Most construction budget contingencies range from 5-10%. The percentage of contingency tends to be a “rule of thumb” and as a result not much emphasis gets put on whether the contingency is appropriate.
Think about what components make up your contingency budget:
- Risks (inclement weather, labor shortage, etc.)
- Cost Increases
- Design Changes / Owner Upgrades
Once you identify these components, evaluate their probability and the potential impact to the project. The overall scale and schedule of your project must be considered when assigning the value of the contingency. For example, if you have a project with a 12 month build time and can only lock material pricing for 6 months, a material cost increase allowance should be factored into your contingency. Likewise, if your schedule is very aggressive or have milestones with absolute deadlines, you are more likely to pay extra to expedite the schedule or make repairs due to weather damage. Sometimes the scope of work changes; for example, an Owner may decide to upgrade the project to boost sales or the local municipality may adopt a building code change that adds cost. Sometimes these changes are unforeseen, however in many cases they should be expected. For example, if the Project Owner is known for changing the design (even during construction) then this can be anticipated and accounted for as part of the contingency budget. Regarding building code changes, most municipalities advertise proposed changes months in advance, and if a proposed change is announced, it is best to quantify the potential impact to the budget and allocate contingency funds accordingly. And of course, there are the unknowns, which warrant some baseline level of contingency regardless of these other factors.
This best practice of intentionally calculating each major component of the contingency budget doesn’t always happen, despite the best of intentions.
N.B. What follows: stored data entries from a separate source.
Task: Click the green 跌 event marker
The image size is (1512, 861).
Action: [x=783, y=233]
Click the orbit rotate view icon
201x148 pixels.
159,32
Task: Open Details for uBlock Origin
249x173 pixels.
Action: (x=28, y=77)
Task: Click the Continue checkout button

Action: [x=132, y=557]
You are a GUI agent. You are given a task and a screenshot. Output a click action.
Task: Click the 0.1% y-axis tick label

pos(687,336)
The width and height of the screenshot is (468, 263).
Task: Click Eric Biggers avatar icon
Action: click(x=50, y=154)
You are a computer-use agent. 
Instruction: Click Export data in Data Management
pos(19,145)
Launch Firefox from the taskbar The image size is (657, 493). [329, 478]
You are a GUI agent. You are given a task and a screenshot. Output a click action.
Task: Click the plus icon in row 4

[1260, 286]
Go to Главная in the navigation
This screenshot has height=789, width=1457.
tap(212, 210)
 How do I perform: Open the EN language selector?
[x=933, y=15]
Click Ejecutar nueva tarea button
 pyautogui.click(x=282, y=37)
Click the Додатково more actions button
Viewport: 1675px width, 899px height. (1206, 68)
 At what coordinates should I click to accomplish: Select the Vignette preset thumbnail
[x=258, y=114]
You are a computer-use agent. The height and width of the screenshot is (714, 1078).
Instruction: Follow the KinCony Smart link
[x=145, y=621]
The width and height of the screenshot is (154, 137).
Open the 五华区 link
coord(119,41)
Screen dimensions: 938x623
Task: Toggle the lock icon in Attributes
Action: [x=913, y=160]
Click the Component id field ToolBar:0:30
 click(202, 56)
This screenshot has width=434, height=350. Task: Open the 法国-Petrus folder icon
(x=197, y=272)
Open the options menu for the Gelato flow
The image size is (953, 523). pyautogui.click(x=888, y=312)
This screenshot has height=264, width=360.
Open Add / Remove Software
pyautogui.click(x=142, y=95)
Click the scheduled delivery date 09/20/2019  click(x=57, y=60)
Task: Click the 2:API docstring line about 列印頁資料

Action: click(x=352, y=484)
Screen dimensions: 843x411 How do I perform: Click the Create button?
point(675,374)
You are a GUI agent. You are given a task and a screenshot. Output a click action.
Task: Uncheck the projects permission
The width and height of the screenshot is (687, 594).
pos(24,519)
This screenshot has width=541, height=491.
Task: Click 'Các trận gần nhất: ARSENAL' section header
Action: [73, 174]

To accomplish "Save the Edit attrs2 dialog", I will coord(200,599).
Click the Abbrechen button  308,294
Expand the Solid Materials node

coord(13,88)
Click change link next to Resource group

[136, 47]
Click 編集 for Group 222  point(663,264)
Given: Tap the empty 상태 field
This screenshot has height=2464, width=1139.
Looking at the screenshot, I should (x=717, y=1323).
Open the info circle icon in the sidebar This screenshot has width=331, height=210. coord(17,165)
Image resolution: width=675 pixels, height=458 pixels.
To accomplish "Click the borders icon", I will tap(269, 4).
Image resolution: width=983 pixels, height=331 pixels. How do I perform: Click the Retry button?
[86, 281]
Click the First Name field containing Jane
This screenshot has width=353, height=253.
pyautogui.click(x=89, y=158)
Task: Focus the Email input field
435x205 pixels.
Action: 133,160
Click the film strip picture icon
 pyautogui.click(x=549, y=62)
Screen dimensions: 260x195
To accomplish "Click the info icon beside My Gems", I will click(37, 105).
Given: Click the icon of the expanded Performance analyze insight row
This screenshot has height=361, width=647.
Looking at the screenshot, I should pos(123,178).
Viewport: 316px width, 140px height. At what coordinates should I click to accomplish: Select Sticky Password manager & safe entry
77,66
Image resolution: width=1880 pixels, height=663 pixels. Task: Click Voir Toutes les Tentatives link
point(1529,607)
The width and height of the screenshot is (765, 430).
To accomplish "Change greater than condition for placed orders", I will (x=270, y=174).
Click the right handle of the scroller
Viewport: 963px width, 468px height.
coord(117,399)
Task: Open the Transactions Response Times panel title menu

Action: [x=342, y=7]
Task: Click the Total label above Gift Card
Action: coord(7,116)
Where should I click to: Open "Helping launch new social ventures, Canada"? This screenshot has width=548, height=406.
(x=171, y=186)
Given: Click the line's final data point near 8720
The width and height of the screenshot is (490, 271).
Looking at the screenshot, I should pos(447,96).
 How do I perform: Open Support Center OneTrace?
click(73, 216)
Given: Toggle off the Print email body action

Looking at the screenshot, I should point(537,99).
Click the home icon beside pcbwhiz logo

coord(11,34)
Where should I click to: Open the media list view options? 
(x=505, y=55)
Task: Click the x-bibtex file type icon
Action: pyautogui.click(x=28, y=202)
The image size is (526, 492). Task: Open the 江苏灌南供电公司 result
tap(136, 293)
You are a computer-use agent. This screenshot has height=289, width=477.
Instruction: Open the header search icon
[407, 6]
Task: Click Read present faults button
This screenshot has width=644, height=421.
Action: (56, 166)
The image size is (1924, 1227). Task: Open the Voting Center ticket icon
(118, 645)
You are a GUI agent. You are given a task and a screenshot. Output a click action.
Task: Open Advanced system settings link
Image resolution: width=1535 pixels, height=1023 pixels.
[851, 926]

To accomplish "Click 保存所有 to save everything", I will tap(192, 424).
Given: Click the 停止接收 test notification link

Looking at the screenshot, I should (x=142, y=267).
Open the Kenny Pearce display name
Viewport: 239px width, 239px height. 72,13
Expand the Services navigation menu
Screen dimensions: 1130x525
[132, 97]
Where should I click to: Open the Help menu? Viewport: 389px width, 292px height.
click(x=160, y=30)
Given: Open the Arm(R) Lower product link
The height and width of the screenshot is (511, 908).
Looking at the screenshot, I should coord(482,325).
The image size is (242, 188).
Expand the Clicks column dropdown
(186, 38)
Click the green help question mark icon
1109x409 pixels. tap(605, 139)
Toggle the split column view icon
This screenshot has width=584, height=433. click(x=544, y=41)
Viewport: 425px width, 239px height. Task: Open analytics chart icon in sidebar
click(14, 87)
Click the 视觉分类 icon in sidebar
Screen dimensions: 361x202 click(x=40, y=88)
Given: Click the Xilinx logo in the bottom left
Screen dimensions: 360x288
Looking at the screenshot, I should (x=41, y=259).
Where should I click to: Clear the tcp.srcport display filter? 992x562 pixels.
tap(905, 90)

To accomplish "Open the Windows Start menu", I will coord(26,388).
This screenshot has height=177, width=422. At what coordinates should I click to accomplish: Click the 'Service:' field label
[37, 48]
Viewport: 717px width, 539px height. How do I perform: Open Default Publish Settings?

All too often, contingency is based on a percentage of the total budget and can become a line item to reduce if the project feasibility is marginal.
In order to avoid the contingency conundrum, I recommend these best practices:
1) Assign a target % range for contingency (usually 5-10%). This should be a guideline, not set in stone.
2) Quantify the components that make up your contingency budget. These should vary from project to project depending on scope, design stage, schedule, location, etc. I recommend itemizing these components and if acceptable, allocate them to the applicable cost-codes to which they apply. (Example: if concrete is expected to increase by 8% over the life of the project, add this line item to concrete).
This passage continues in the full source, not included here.